(Rows of pointing data)
━━━━━━━━━━

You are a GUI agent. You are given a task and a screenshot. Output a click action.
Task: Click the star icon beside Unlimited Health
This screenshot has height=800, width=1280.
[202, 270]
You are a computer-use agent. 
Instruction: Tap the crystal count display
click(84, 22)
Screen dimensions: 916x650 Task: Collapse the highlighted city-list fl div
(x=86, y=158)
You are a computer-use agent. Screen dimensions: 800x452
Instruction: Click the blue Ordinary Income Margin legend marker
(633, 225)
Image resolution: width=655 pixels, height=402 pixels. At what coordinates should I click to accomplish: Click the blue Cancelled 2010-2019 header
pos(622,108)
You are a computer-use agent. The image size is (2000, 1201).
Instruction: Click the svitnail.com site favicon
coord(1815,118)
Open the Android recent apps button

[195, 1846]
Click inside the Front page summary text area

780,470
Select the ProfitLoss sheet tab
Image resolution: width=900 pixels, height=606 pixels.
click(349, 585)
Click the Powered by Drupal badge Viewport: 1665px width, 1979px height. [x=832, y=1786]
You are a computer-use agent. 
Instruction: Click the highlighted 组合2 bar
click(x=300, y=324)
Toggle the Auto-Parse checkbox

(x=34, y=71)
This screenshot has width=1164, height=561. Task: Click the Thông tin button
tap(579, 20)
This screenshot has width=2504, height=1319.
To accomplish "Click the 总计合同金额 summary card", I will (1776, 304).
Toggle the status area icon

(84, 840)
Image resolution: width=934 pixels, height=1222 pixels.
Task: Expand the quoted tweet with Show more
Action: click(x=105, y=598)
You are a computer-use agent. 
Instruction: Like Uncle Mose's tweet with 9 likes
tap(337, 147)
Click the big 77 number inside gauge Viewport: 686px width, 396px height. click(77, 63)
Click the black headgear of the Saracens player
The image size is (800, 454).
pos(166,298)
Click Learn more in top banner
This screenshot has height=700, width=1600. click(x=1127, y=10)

━━━━━━━━━━

What to produce:
Can you rewrite the listing above with each "computer-use agent" changed to "desktop agent" and nothing else altered?

Solution to this task:
You are a GUI agent. You are given a task and a screenshot. Output a click action.
Task: Click the star icon beside Unlimited Health
This screenshot has height=800, width=1280.
[202, 270]
You are a desktop agent. 
Instruction: Tap the crystal count display
click(84, 22)
Screen dimensions: 916x650 Task: Collapse the highlighted city-list fl div
(x=86, y=158)
You are a desktop agent. Screen dimensions: 800x452
Instruction: Click the blue Ordinary Income Margin legend marker
(633, 225)
Image resolution: width=655 pixels, height=402 pixels. At what coordinates should I click to accomplish: Click the blue Cancelled 2010-2019 header
pos(622,108)
You are a desktop agent. The image size is (2000, 1201).
Instruction: Click the svitnail.com site favicon
coord(1815,118)
Open the Android recent apps button

[195, 1846]
Click inside the Front page summary text area

780,470
Select the ProfitLoss sheet tab
Image resolution: width=900 pixels, height=606 pixels.
click(349, 585)
Click the Powered by Drupal badge Viewport: 1665px width, 1979px height. [x=832, y=1786]
You are a desktop agent. 
Instruction: Click the highlighted 组合2 bar
click(x=300, y=324)
Toggle the Auto-Parse checkbox

(x=34, y=71)
This screenshot has width=1164, height=561. Task: Click the Thông tin button
tap(579, 20)
This screenshot has width=2504, height=1319.
To accomplish "Click the 总计合同金额 summary card", I will (1776, 304).
Toggle the status area icon

(84, 840)
Image resolution: width=934 pixels, height=1222 pixels.
Task: Expand the quoted tweet with Show more
Action: click(x=105, y=598)
You are a desktop agent. 
Instruction: Like Uncle Mose's tweet with 9 likes
tap(337, 147)
Click the big 77 number inside gauge Viewport: 686px width, 396px height. click(77, 63)
Click the black headgear of the Saracens player
The image size is (800, 454).
pos(166,298)
Click Learn more in top banner
This screenshot has height=700, width=1600. click(x=1127, y=10)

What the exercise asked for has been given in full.